The city of Costa Mesa obtained a court order last week blocking a state plan for quarantine facilities there. On Thursday, Newsom and Dr. Mark Ghaly, California’s Health and Human Services director, declined to name any other facilities or locations that are being considered to isolate infected patients.
“Everybody in this country is rightfully anxious about this moment, but I think they should know we are meeting this moment with the kind of urgency that is necessary,” Newsom said.
It is also unclear when the state may get more specialized face masks, known as N95 respirators. Most of the state’s stockpile of several million is expired, leaving only about 20,000 masks for use, the governor’s office confirmed.
Newsom’s office said it has ordered 300,000 more, but most are manufactured in China, where demand is especially high, and the state could be facing a backorder to at least April.
N95 respirators, high-grade and often an element of infection-control strategies, can protect a person from bacteria and viruses. But certain components, such as the elastic straps, can degrade if they’re in storage for too long, which affects the masks’ fit and resulting performance.
The state is not currently recommending that civilians wear masks during their day-to-day activities, although they are critical for health care workers and patients. Public demand for the masks has risen as fear and anxiety have grown, and retailers have reported selling out supplies in recent weeks.
The inadequate supply of test kits and masks is troublesome, said Brandon Brown, an epidemiologist at UC Riverside. It raises the question of whether the state is truly prepared for a full-blown outbreak, he said. And “masks are also used for other communicable diseases, like the flu.”
The U.S. has between 12,000 and 61,000 annual deaths related to the flu, according to the CDC. But there have been no reported deaths related to coronavirus.
California has the country’s first case of “community spread,” involving an infected woman from Solano County who had not traveled to an affected area and had not had close contact with anyone known to be infected.
State public health officials said she had been out in the community for a number of days before receiving care, though they did not specify where exactly she was. They are trying to track down all the people she may have come in contact with. People who don’t show symptoms can still carry the virus and spread it, health experts have said.

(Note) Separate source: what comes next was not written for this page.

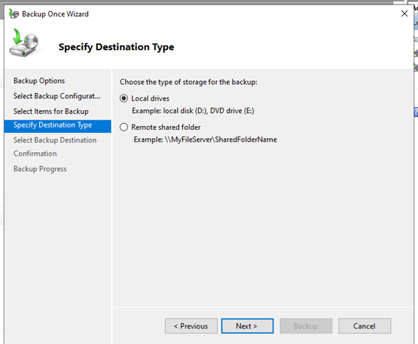Click the "Specify Destination Type" page heading
Viewport: 418px width, 344px height.
pos(116,47)
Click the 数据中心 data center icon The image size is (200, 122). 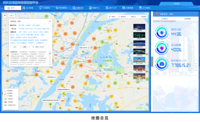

U.S. Sen. Dianne Feinstein expressed concern about the case in a letter Thursday to Vice President Mike Pence, a Trump administration point person on coronavirus.
“I understand the newly diagnosed patient was not tested immediately for coronavirus, despite the request by her attending physicians at the University of California-Davis Medical Center,” the California Democrat wrote. “It is unclear whether the delay was caused by overly restrictive CDC testing criteria or whether the CDC was unable to process the diagnostic test faster. Either way, this case demonstrates the need for more rapid testing.”
State health officials said there was no evidence that the case had any connection to people quarantined at Travis Air Force Base, also in Solano County. Hundreds of people have been quarantined there after being evacuated from the Diamond Princess cruise ship in Japan.
State Sen. Bill Dodd, a Democrat whose district includes Solano County, said Newsom’s administration has kept him up to date on developments there — for example how many people have been hospitalized.
Sen. John Moorlach, a Republican whose district includes Costa Mesa, said he has requested information about plans to move infected patients there but has been kept in the dark since those plans were put on hold.
The state had planned to move California residents at the base who test positive for the virus to the Fairview Developmental Center in Costa Mesa, an empty state-owned facility. But city officials went to federal court in protest and obtained a temporary restraining order. A final decision is pending.